Anderhalf uur later komt Sieger huppelend naar mij toe. “Hoe ging het?” vraag ik onderzoekend. Hij knikt van ja, en zijn hele lijf beweegt mee. “Het ging goed, maar hij is nu wel echt aan pauze toe,” zegt de psycholoog met een veelbetekenend een knikje naar mijn druk hupsende zoon. Ik voel bijna medelijden met de beste man: wat een klus om kinderen betrokken en geconcentreerd te houden bij zoiets.
“Laten we even gaan dansen,” stel ik voor terwijl ik liedjes in de playlist opzoek die hij leuk vindt. Even later klinkt Billie Eilish door de zojuist nog stille wachtkamer. De andere wachtenden zitten gebogen over hun tijdschrift of telefoon en doen net of ze ons niet zien.
Wij staan samen te dansen -of eigenlijk meer springen- op ‘Bad Guy’. Ik zit zelf immers ook al anderhalf uur te verstijven op een wachtkamerbank.
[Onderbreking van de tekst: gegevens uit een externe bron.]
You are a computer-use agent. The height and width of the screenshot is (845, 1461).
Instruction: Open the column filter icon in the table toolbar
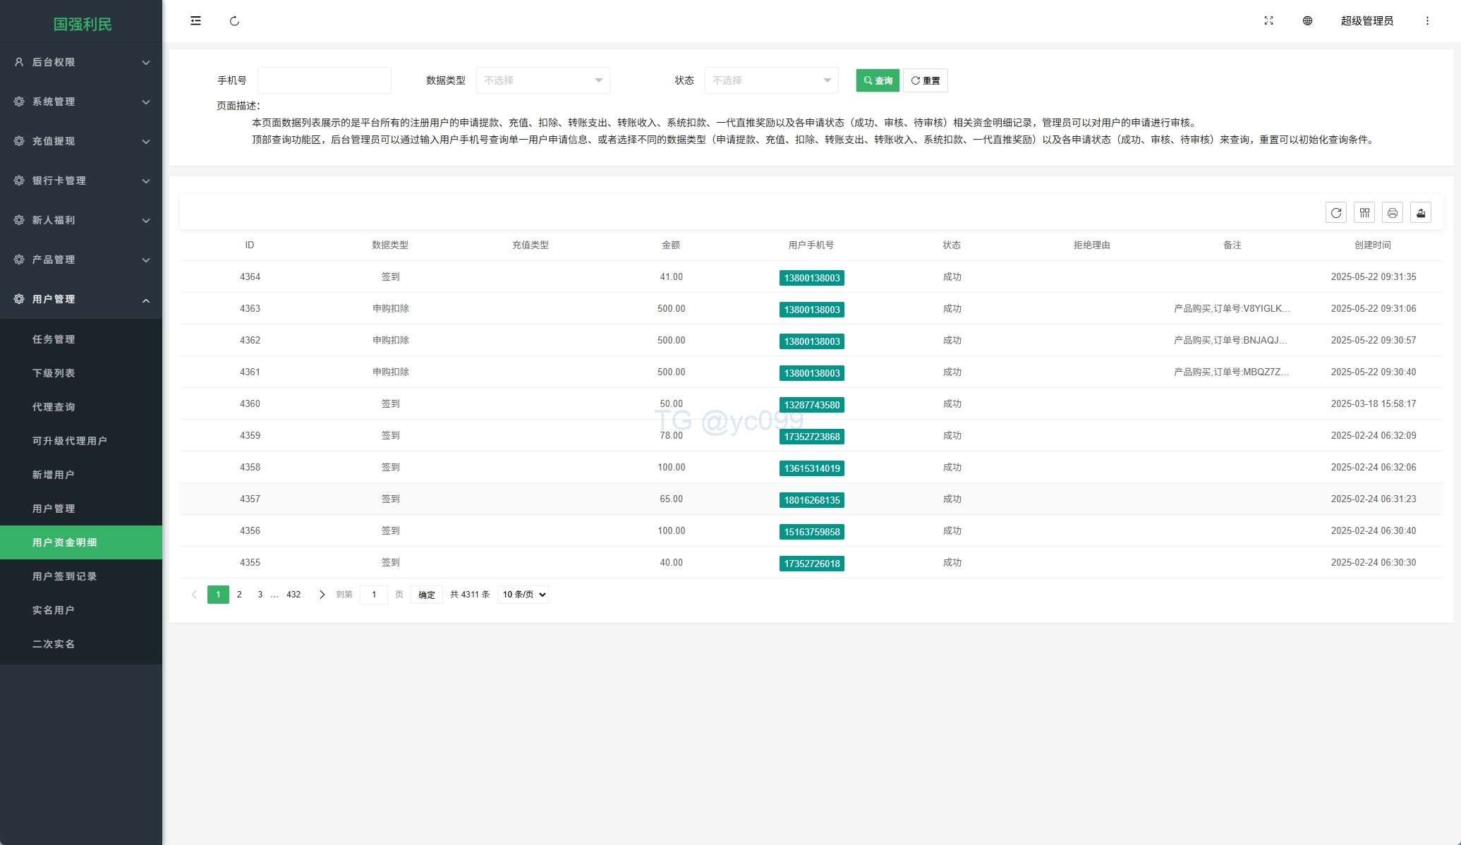tap(1364, 213)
Na een minuutje kijk ik voorzichtig om mij heen om te checken of we niemand tot hinder zijn. Niemand kijkt op of om. Ik kijk weer naar Sieger. Het lijkt erop dat hij helemaal niet zo’n last heeft van het lange stilzitten. Met elk danspasje van Sieger wordt mijn bezorgdheid over eventuele tegenzin om weer naar de Genderpoli te gaan kleiner.
“Waarom lach je mama?”
“Oh gewoon, een binnenpretje, omdat ik blij word van dansen met jou.”